Pero cuerpo y alma son uno. Lo que, a simple vista, puede parecer solamente corporal no lo es en realidad. Es, en justicia, humano. Por ejemplo, el sexo, la sexualidad. No es, no puede serlo, una dimensión puramente material de lo que yo soy; es una parte de mi naturaleza – corporal, sí - , pero de un cuerpo con alma. O sea, es parte de mi naturaleza y, por consiguiente, tiene que ver con el uso y el logro de mi libertad.

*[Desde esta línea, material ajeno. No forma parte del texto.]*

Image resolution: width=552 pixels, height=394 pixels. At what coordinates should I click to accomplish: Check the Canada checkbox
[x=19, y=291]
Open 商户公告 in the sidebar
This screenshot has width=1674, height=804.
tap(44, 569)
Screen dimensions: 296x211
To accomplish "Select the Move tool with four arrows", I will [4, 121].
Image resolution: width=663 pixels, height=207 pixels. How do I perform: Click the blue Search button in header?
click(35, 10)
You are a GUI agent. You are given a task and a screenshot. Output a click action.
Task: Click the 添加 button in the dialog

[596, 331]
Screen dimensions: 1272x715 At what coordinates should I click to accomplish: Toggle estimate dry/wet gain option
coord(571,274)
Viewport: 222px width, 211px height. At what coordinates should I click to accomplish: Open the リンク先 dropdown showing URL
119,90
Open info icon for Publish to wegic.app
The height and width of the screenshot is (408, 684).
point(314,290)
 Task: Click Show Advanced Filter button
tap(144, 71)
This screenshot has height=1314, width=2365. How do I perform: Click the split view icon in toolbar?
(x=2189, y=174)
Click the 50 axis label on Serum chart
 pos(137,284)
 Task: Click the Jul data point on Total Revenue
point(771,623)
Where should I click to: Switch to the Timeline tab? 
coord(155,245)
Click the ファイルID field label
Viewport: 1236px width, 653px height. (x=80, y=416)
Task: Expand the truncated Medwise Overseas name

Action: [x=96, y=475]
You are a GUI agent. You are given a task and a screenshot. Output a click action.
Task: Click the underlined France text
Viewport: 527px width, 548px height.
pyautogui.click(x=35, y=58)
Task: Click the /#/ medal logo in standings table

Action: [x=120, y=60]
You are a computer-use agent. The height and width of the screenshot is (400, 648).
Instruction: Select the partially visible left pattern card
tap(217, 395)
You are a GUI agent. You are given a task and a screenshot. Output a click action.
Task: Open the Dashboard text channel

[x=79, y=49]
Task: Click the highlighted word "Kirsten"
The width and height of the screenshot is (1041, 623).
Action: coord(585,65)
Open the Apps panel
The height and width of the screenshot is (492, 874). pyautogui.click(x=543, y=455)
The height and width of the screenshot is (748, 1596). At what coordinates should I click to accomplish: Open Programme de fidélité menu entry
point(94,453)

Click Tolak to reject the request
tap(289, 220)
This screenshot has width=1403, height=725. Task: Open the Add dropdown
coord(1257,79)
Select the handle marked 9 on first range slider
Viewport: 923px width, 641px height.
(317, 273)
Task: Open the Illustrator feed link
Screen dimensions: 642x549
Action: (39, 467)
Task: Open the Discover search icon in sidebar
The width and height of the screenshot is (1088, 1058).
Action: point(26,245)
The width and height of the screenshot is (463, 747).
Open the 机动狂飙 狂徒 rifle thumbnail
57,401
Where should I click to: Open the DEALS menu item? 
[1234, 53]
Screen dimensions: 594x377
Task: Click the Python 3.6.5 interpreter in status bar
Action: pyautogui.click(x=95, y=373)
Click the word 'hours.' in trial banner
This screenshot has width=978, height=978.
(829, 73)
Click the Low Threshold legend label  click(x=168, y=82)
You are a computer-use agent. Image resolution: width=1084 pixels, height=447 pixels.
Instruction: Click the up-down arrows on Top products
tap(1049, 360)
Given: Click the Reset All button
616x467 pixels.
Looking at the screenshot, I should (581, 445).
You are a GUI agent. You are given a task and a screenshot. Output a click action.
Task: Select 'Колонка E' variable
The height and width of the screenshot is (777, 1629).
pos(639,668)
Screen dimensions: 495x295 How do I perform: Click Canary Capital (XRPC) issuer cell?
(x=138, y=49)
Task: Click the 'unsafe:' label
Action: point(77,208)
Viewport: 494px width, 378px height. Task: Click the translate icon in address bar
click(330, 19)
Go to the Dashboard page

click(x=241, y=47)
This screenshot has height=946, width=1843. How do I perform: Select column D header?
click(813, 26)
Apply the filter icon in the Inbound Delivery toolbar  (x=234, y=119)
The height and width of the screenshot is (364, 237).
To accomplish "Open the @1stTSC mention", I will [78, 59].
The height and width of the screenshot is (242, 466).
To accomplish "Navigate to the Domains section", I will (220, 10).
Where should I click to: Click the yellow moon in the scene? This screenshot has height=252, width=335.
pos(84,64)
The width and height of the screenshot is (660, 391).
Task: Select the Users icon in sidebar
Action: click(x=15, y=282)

Yo no puedo degradar, si no quiero degradarme, mi cuerpo a lo puramente biológico. Ni tampoco puedo hacerlo con mi sexualidad. En realidad, también la cultura dominante lo ve, en parte, así y reconoce que la violencia sobre el cuerpo, sin el consentimiento de la persona que tiene ese cuerpo – que es también ese cuerpo - , es un atentado, muy grave, contra su libertad.

 

El cuerpo humano es masculino o femenino. Y ese dato, esa diferencia, no es un elemento puramente biológico, sino que tiene un significado natural y  personal. La persona, el yo, es, siendo humana, hombre o mujer. Y este dato nos muestra un factor a tener en cuenta a la hora de ejercitar nuestra libertad: Seremos lo que estamos llamados a ser si no estamos en contra de lo que, por naturaleza, somos: hombres o mujeres.